As described above, the present invention generates a self-diagnostic pattern signal from the STM1 interface board of the transmission equipment and loops back and measures the optical transmission / reception path of the STM1 interface board, thereby checking whether there is an abnormality of the STM1 interface board without additional measurement equipment. This has the advantage of significantly reducing the measurement cost of the STM1 interface board.

In addition, according to the present invention, since the measurement range also accurately measures the entire transmission / reception path of the STM1 interface board, the measurement accuracy of the STM1 interface board is also significantly improved.

Claims (2)

An optical transmitter / receiver for transmitting and receiving an STM1 optical signal from an external optical cable and looping back a self-diagnostic signal, an S / P converter for inputting / outputting a self-diagnosis signal via the optical transmitter / receiver, and an STM1 optical signal for the S / P converter An STM1 ASIC unit that executes overhead and STM1 frame processing, and processes an internal self-diagnosis signal in and out, and an FPGA unit which generates an internal diagnostic signal inputted and outputted through the STM1 ASIC unit to diagnose an abnormality of the STM1 interface board. And a display unit for displaying a result signal according to the abnormality of the STM1 interface board diagnosed by the FPGA unit to the outside.
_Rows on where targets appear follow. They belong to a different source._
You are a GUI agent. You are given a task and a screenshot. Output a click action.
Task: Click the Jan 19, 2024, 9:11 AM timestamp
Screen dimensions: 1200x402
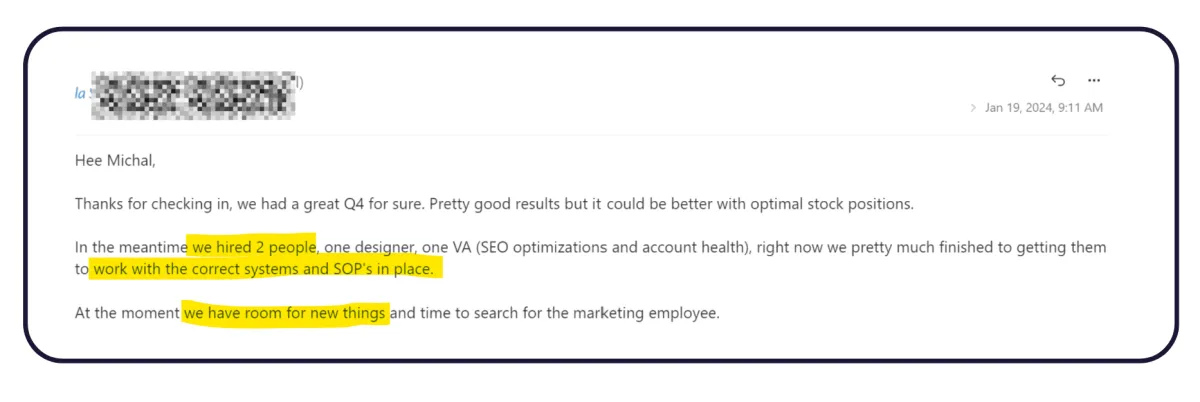[x=1044, y=108]
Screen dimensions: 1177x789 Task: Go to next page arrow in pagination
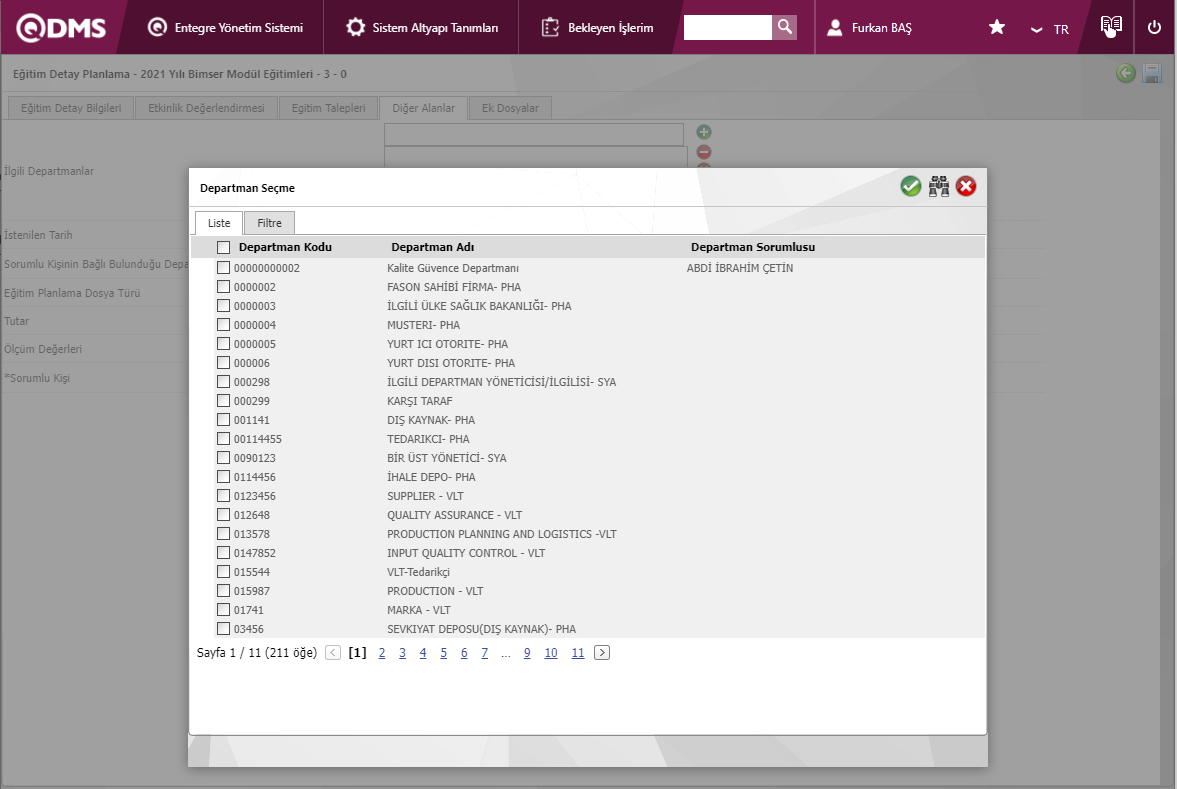pos(602,653)
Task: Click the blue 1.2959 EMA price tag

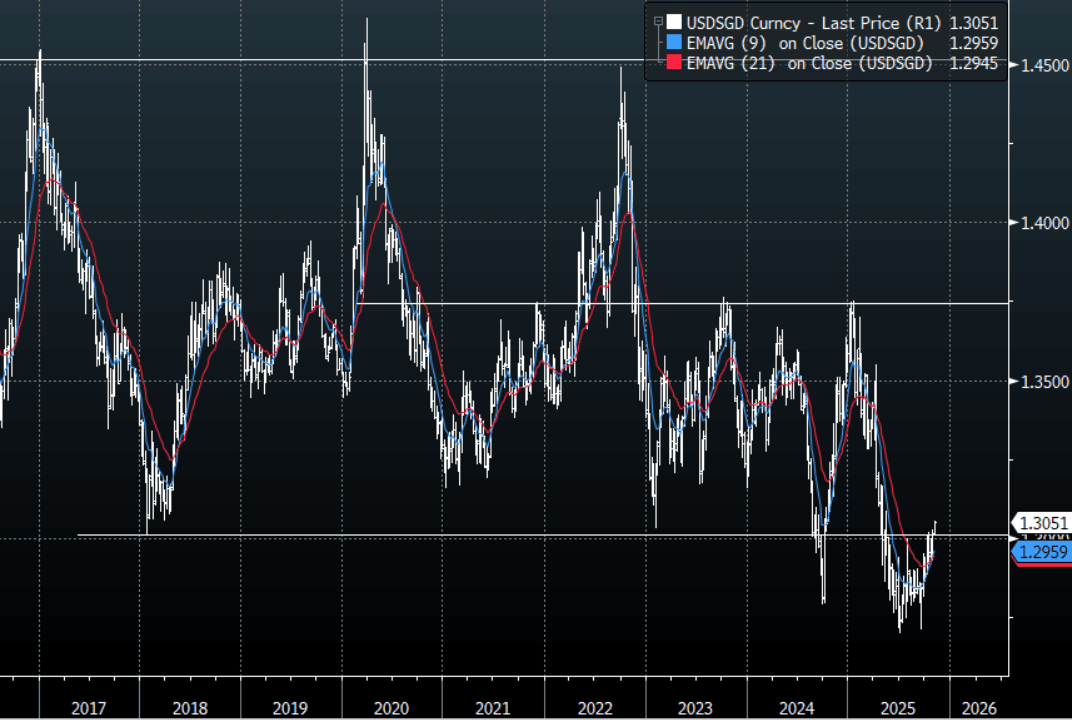Action: tap(1043, 551)
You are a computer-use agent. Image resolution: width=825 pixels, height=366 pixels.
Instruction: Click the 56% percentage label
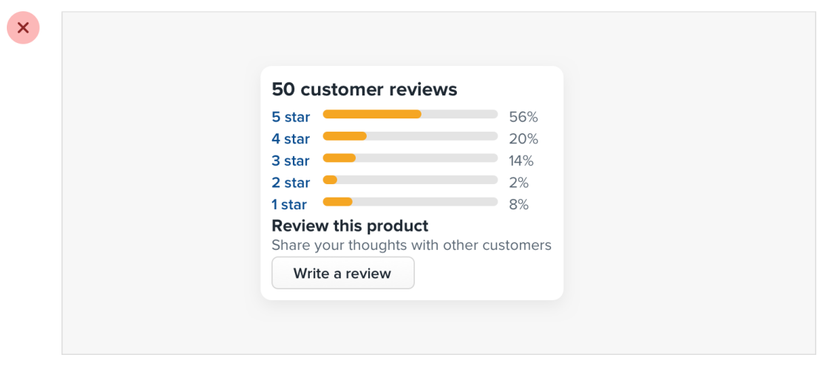pyautogui.click(x=524, y=117)
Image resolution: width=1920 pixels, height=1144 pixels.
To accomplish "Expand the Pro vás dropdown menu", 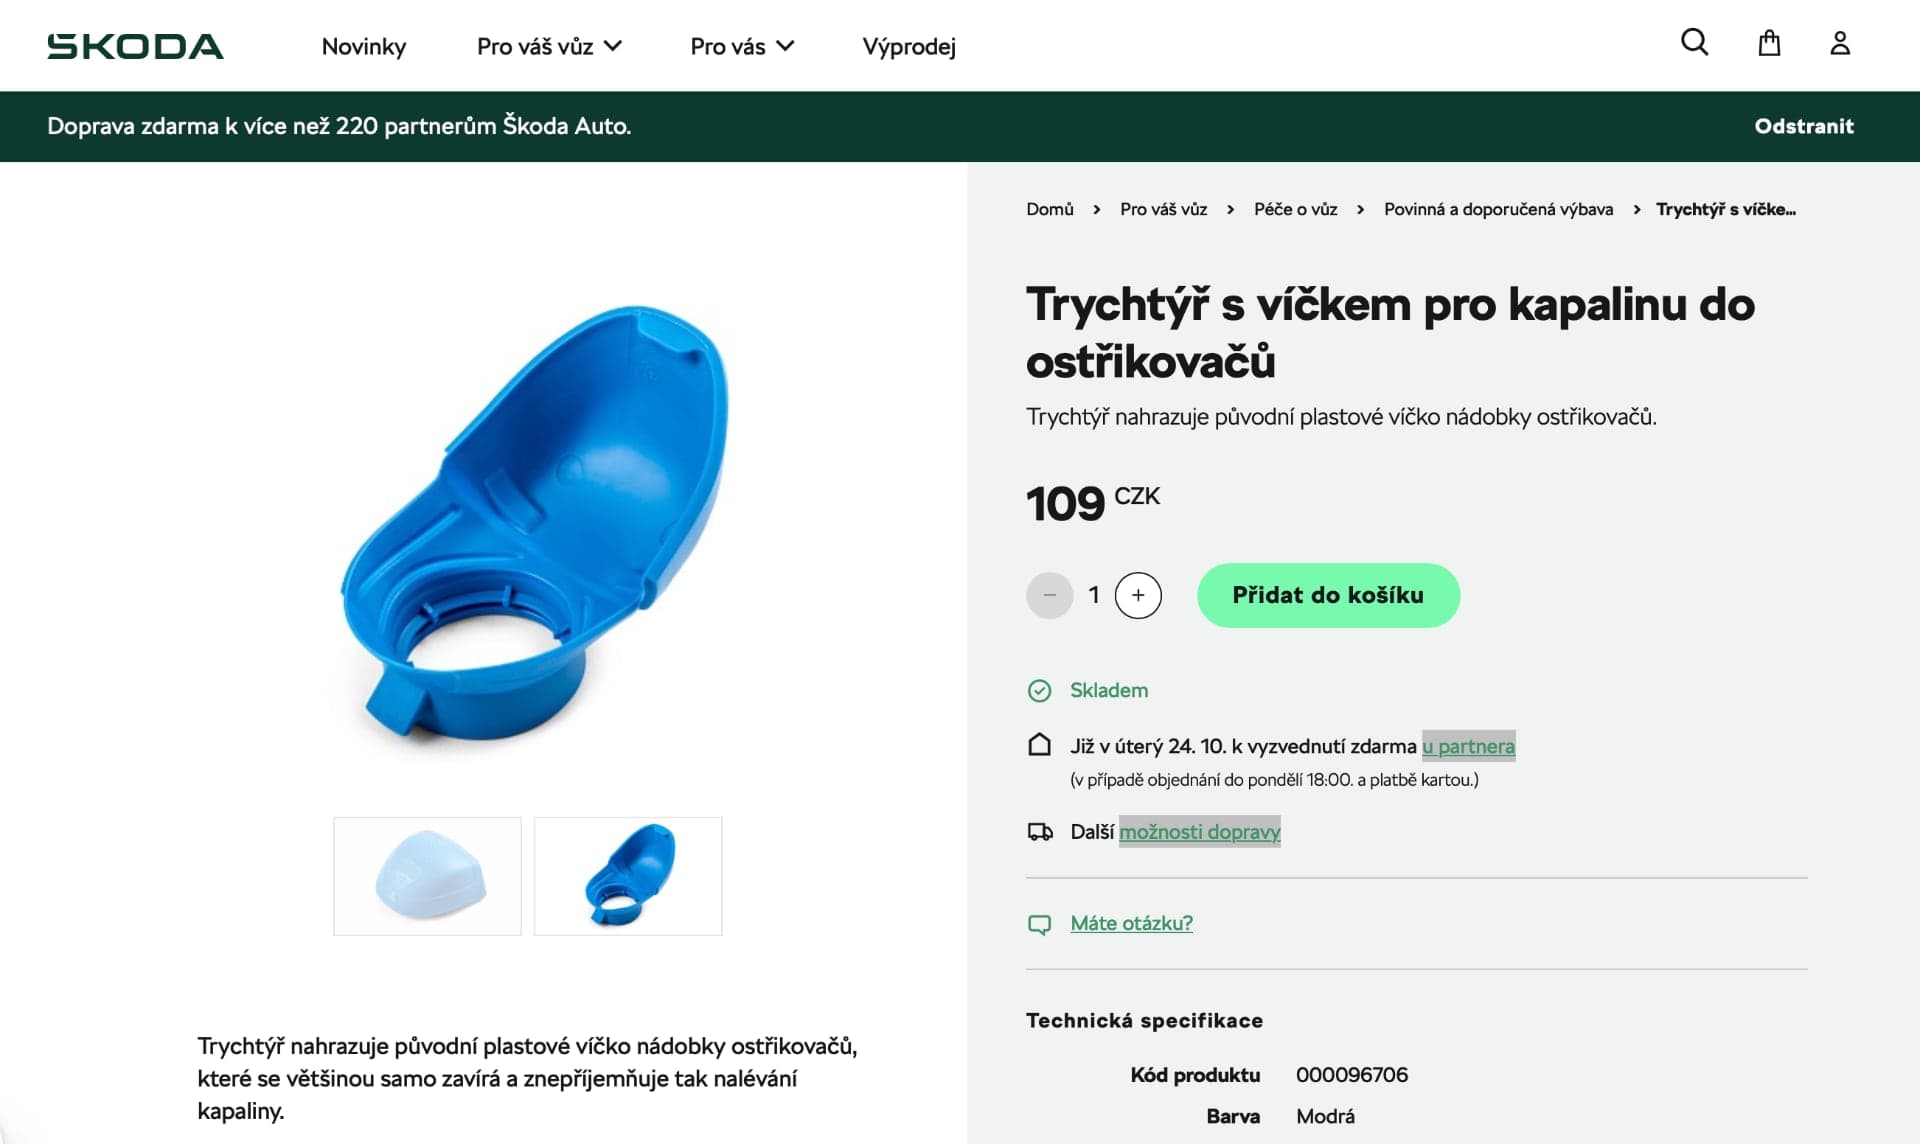I will click(x=742, y=46).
The method of claim 1, wherein the FPGA unit generates a AU3 signal including a PRBS pattern generator for generating a PRBS pattern signal for self-diagnosis of the STM1 interface board, and a PRBS pattern signal generated by the PRBS pattern generator; And an AU3 frame generation unit for outputting through the bride and a PRBS pattern checker for detecting and comparing PRBS pattern signals for self-diagnosis of the STM1 interface board looped back through the optical transmitter and outputting the resultant signals. Interface board of transmission equipment with self-diagnostic function.